The thing about the television and being too sick to have sex on Valentine's day is chilling, as well, btw.

crunchymint · 21/04/2018 12:58

At 8 months things should be lots of fun and easy. It is when partners are trying their best to be as likeable as possible. If there are problems this early, no matter what they are, then forget the relationship.

Vangoghsear · 21/04/2018 13:15

Basically if you think he doesn't care enough about you to avoid restaurants where you cannot or will not eat the food then you are wasting your time with him.

DistanceCall · 21/04/2018 13:20

He's fucking with your mind. He gets off on these little control and power games. That's the person he is.

Run for the hills. Of, if you don't, take responsibility for your choice and walk into it with your eyes open.

YouTheCat · 21/04/2018 13:25

Get rid. He sounds awful. 8 months in you should still be in the 'honeymoon' period.

PinkCalluna · 21/04/2018 13:25

In my eyes he deliberately chose something unsuitable to make me look ungrateful.

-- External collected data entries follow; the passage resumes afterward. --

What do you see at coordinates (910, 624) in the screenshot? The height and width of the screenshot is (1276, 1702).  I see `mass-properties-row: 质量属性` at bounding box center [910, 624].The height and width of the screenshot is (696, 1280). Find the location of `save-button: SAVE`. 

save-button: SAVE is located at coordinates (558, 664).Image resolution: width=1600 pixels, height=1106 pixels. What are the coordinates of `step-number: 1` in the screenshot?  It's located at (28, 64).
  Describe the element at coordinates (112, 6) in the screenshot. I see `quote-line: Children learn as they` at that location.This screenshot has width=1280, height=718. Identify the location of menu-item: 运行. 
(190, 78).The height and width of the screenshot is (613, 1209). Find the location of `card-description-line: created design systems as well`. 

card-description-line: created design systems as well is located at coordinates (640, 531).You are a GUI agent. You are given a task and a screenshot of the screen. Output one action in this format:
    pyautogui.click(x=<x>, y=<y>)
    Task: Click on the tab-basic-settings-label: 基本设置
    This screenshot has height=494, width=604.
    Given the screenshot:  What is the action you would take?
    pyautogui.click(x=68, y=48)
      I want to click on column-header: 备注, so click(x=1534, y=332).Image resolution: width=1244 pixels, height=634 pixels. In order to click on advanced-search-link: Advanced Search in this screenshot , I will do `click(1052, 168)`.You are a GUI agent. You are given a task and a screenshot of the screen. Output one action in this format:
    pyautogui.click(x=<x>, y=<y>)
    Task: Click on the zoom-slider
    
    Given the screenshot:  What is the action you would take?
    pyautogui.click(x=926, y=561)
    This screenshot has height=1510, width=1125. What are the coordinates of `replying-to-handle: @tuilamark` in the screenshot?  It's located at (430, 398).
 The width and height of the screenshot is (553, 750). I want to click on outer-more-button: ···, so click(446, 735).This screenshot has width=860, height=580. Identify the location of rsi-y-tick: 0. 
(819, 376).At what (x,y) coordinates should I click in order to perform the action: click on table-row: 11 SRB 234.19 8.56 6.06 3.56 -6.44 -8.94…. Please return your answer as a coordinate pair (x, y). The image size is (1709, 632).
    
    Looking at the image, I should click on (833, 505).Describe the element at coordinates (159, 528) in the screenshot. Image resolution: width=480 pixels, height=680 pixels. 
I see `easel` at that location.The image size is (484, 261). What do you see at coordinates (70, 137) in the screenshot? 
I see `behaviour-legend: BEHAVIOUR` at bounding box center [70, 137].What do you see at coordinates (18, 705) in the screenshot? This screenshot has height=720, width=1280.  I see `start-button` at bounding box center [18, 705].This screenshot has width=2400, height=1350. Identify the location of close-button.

If you really believe this ^^ OP and he really believes you are controlling what more is there to say?

You aren’t compatible or going to make each other happy. Cut your losses now.

DalmatianSpring · 21/04/2018 13:30

You’re not compatible.

BuntyII · 21/04/2018 13:38

Urgh, bin him. It's horrible being with someone who won't make decisions. And accuses you being something you aren't. Life's too short

Idontdowindows · 21/04/2018 13:50

You're not living together I hope OP?

Jenasaurus · 21/04/2018 13:52

Annie what's FMD?

Foot and Mouth Disease

Boulshired · 21/04/2018 13:58

At 8 months it still should be easy, the controlling part is actually less relevant as your compatibility. It can be easy to be controlling when with someone who overly passive. It cannot be solved unless both parties communicate or you call it a day.